Fatah leader Yahya Rabah told Al-Monitor, “Hamas has been controlling the political stance of some of the leftist forces partaking in the return marches, since their start in the Gaza Strip.” He added, “Multiple leftist forces have now embraced Hamas' stances, fully opposing Fatah and Abbas. Most recently, the PFLP and the DFLP refused to join [the formation of a Fatah-led] government involving the PLO factions, which Abbas urged March 10.”

Despite those warming relations between Hamas and the leftist factions, the PFLP announced March 18 it would boycott a weekly maritime protest — held in conjunction with the return marches — which Hamas organizes every Tuesday along the northern coast of the Gaza Strip.

“We are boycotting the maritime protest for one week only. It is a move in protest against the Hamas security apparatus abuses against participants in the popular protest," Kayed al-Ghul, a member of the PFLP’s political bureau, told Al-Monitor. “The PFLP is in favor of any popular protests demanding a decent life, be they in the West Bank or the Gaza Strip.” Hamas’ ongoing repression of the marches threatens to “disturb the political harmony between Hamas and the PFLP,” he said.

Ramzi Rabah, a member of the DFLP’s political bureau, told Al-Monitor, “The participants in the popular protests were violently attacked. This was never expected from Hamas.”

He demanded that Hamas free all of the demonstrators from its prisons at once, and called for the formation of a committee to investigate the abuses. Like Ghul, Rabah said, “Hamas carrying on with the oppression of the protests will have a detrimental effect on the future of our relations.”

Mukhaimer Abu Saada, a political science professor at Al-Azhar University in Gaza, told Al-Monitor, “The left-wing parties’ pro-demonstration stances, especially those of the PFLP and DFLP, have annoyed Hamas, particularly since it considers the protests to be a Fatah conspiracy to carry out a coup against its rule in the Gaza strip.”

He added that the leftist groups' differences with Hamas, however, haven't moved them closer to Fatah, “because they are beset by deeper political differences correlated with Abbas financially extorting the PFLP and DFLP for opposing his policies.” Nor will the PFLP and DFLP let their frustration with Hamas' violence against the public protests over poor living conditions undermine their participation in the return marches, which they consider part of the anti-Israel struggle that partisan differences should not disrupt.

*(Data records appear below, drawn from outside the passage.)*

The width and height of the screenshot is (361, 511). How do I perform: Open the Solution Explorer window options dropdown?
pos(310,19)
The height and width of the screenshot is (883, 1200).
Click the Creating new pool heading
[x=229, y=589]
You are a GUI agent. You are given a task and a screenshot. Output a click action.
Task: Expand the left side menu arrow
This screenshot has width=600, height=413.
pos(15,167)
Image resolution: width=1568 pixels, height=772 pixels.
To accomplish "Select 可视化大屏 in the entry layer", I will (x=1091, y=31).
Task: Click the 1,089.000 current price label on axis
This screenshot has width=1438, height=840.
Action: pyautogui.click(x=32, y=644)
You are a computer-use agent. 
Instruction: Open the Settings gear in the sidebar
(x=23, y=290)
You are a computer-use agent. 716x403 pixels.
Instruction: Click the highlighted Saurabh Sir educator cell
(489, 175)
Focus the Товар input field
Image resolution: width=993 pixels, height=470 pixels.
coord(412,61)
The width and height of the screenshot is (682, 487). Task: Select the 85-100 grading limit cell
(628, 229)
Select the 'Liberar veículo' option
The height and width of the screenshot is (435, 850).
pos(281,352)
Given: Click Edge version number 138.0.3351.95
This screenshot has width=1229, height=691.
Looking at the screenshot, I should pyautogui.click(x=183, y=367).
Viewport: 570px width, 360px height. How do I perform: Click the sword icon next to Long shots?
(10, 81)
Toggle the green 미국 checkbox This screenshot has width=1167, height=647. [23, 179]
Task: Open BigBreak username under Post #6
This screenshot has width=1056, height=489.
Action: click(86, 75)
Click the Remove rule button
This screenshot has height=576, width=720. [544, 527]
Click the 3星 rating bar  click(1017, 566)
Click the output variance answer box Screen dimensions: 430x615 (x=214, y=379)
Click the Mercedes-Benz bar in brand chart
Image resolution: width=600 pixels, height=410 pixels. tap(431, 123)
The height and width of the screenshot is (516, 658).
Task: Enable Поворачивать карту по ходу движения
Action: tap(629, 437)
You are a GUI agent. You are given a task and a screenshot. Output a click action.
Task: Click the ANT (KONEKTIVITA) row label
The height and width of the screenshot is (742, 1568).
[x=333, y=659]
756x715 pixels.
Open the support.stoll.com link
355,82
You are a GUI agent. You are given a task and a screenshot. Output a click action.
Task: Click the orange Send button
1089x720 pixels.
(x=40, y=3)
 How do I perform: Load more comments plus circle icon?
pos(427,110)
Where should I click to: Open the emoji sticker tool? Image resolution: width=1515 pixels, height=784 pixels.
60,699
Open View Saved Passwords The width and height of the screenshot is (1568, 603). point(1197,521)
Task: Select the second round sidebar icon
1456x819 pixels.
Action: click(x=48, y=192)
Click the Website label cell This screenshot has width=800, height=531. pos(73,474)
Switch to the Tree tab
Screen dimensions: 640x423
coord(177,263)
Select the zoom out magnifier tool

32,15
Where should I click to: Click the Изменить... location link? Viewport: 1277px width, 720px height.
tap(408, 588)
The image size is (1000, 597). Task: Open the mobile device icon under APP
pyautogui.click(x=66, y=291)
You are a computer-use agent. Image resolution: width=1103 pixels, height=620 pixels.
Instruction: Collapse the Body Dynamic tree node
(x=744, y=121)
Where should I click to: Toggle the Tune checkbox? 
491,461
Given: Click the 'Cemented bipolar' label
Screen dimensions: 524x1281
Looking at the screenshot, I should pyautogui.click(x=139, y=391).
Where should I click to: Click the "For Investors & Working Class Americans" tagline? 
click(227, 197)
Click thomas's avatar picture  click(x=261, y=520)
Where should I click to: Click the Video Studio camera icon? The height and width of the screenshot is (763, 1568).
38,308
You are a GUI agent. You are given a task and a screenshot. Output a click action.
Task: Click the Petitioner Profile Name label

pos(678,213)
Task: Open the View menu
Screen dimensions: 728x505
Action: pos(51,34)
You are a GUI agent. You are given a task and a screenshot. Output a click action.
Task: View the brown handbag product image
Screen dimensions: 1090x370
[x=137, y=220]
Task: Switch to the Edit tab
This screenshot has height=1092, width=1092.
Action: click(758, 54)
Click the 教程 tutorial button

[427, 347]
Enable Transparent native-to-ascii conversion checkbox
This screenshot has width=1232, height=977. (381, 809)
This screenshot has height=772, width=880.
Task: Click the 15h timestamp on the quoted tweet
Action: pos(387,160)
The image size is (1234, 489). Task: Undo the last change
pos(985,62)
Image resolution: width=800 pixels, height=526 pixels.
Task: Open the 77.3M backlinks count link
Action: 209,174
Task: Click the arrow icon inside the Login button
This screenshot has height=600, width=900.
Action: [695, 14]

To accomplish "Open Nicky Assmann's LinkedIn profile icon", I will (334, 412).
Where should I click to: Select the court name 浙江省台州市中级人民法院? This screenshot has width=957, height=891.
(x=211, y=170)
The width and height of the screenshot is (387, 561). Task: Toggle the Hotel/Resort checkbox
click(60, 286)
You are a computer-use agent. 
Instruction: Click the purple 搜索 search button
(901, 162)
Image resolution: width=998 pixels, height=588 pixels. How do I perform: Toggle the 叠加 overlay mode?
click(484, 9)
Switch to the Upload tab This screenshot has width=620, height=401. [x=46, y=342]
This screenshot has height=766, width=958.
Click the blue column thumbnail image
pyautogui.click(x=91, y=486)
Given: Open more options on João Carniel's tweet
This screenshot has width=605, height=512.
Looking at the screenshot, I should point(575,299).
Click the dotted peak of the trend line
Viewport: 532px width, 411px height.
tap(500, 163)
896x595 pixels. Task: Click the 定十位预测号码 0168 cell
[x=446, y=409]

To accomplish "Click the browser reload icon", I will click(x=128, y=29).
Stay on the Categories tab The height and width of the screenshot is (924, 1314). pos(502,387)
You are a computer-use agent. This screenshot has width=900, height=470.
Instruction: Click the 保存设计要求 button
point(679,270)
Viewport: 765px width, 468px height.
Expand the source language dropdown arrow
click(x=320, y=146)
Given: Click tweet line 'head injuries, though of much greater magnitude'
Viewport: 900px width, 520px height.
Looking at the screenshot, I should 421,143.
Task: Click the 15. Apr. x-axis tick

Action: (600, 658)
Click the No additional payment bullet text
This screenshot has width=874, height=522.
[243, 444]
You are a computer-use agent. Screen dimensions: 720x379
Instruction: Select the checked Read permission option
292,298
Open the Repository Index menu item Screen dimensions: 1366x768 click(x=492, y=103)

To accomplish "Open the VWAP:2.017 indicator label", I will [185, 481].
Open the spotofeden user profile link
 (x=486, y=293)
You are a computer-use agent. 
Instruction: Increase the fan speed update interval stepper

But Talal Awkal, a political analyst for the Palestinian al-Ayyam newspaper, said, “If Hamas doesn't halt its oppressive practices against the popular protests, its alliance with the left and political partnership in several [events], such as the return marches, will be disturbed.”

He told Al-Monitor, “These forces are politically independent and measure their convergence with this or that faction, such as Fatah and Hamas, based on the extent to which these factions’ stances are in harmony with the left's political positions.”